Thomas Stuefe stuefe at openjdk.org
Sun Sep 15 06:17:14 UTC 2024


On Wed, 11 Sep 2024 21:15:21 GMT, Coleen Phillimore <coleenp at openjdk.org> wrote:

>> Roman Kennke has updated the pull request incrementally with one additional commit since the last revision:
>> 
>>   Revert accidental change of UCOH default
>
> I was starting to understand the concerns with having prototype_header in Klass.  It seems like it would simplify encoding the klass for object allocation.  My recent change https://bugs.openjdk.org/browse/JDK-8338526 breaks this.  You need to pass a parameter to Klass() to tell whether to encode the klass pointer or not, and pass this to Klass() constructor.
> 
>      diff --git a/src/hotspot/share/oops/instanceKlass.cpp b/src/hotspot/share/oops/instanceKlass.cpp
>      index fd198f54fc9..7aa4bd24948 100644
>      --- a/src/hotspot/share/oops/instanceKlass.cpp
>      +++ b/src/hotspot/share/oops/instanceKlass.cpp
>     @@ -511,7 +511,7 @@ InstanceKlass::InstanceKlass() {
>      }
>      
>      InstanceKlass::InstanceKlass(const ClassFileParser& parser, KlassKind kind, ReferenceType reference_type) :
>     -  Klass(kind),
>     +  Klass(kind, (!parser.is_interface() && !parser.is_abstract())),
>        _nest_members(nullptr),
>        _nest_host(nullptr),
>        _permitted_subclasses(nullptr),

@coleenp 

> I was starting to understand the concerns with having prototype_header in Klass. It seems like it would simplify encoding the klass for object allocation. My recent change https://bugs.openjdk.org/browse/JDK-8338526 breaks this. You need to pass a parameter to Klass() to tell whether to encode the klass pointer or not, and pass this to Klass() constructor.
> 

I solved this differently (Roman will merge this into his PR).

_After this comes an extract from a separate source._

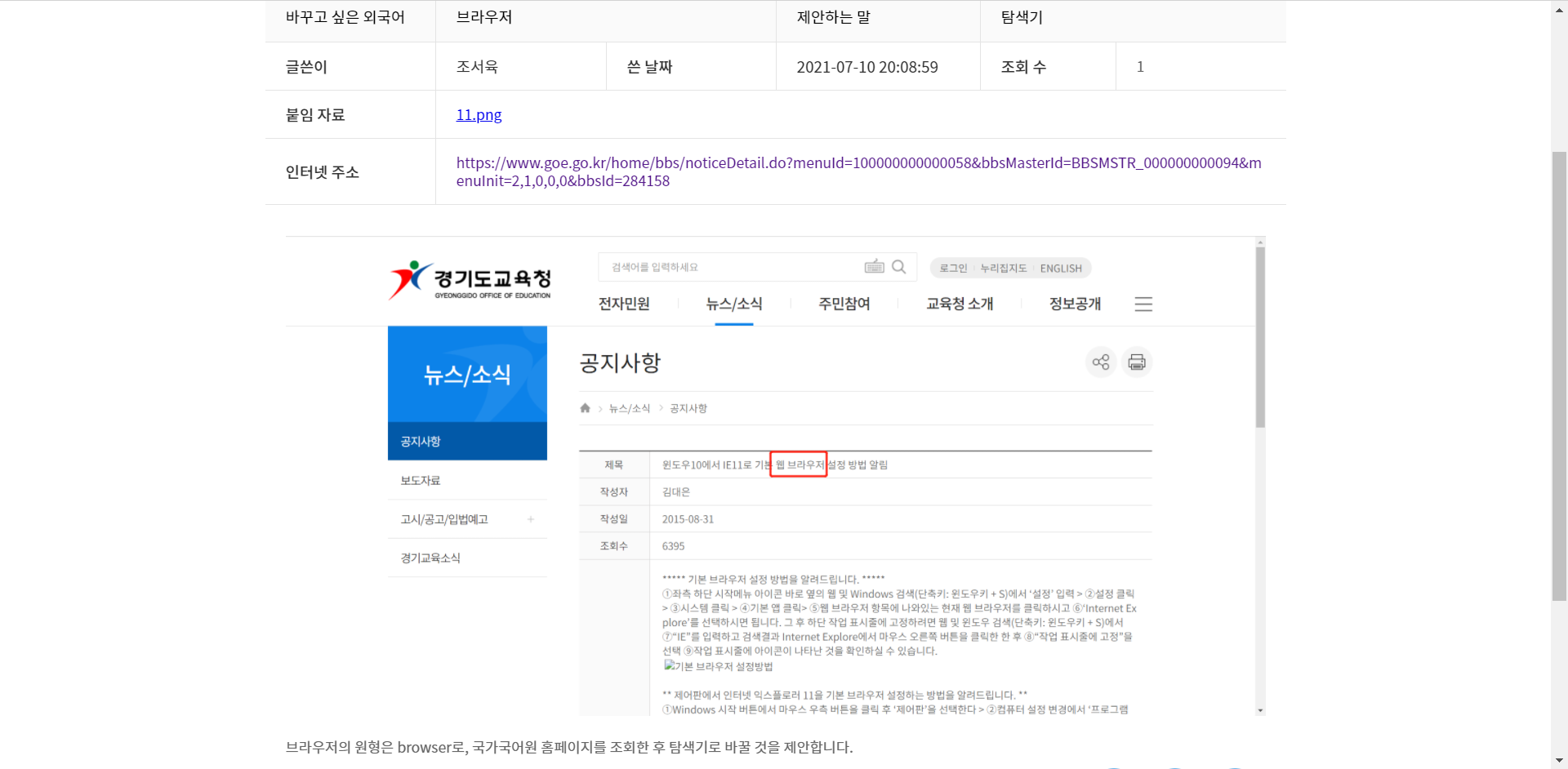Click the share icon beside 공지사항 heading
Viewport: 1568px width, 769px height.
coord(1100,362)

static markWord make_prototype(const Klass* kls) {
  markWord prototype = markWord::prototype();
#ifdef _LP64
  if (UseCompactObjectHeaders) {
    // With compact object headers, the narrow Klass ID is part of the mark word.
    // We therfore seed the mark word with the narrow Klass ID.
    // Note that only those Klass that can be instantiated have a narrow Klass ID.
    // For those who don't, we leave the klass bits empty and assert if someone
    // tries to use those.
    const narrowKlass nk = CompressedKlassPointers::is_encodable(kls) ?
        CompressedKlassPointers::encode(const_cast<Klass*>(kls)) : 0;
    prototype = prototype.set_narrow_klass(nk);
  }
#endif
  return prototype;
}

inline bool CompressedKlassPointers::is_encodable(const void* address) {
  check_init(_base);
  // An address can only be encoded if:
  //
  // 1) the address lies within the klass range.
  // 2) It is suitably aligned to 2^encoding_shift. This only really matters for
  //    +UseCompactObjectHeaders, since the encoding shift can be large (max 10 bits -> 1KB).
  return is_aligned(address, klass_alignment_in_bytes()) &&
      address >= _klass_range_start && address < _klass_range_end;
}


So, we put an nKlass into the prototype if we can. We can, if the Klass address is encodable. It is encodable if it lives in the encoded Klass range and is correctly aligned. No need to pass this information via another channel: its right there, in the Klass address. This works even before Klass is initialized.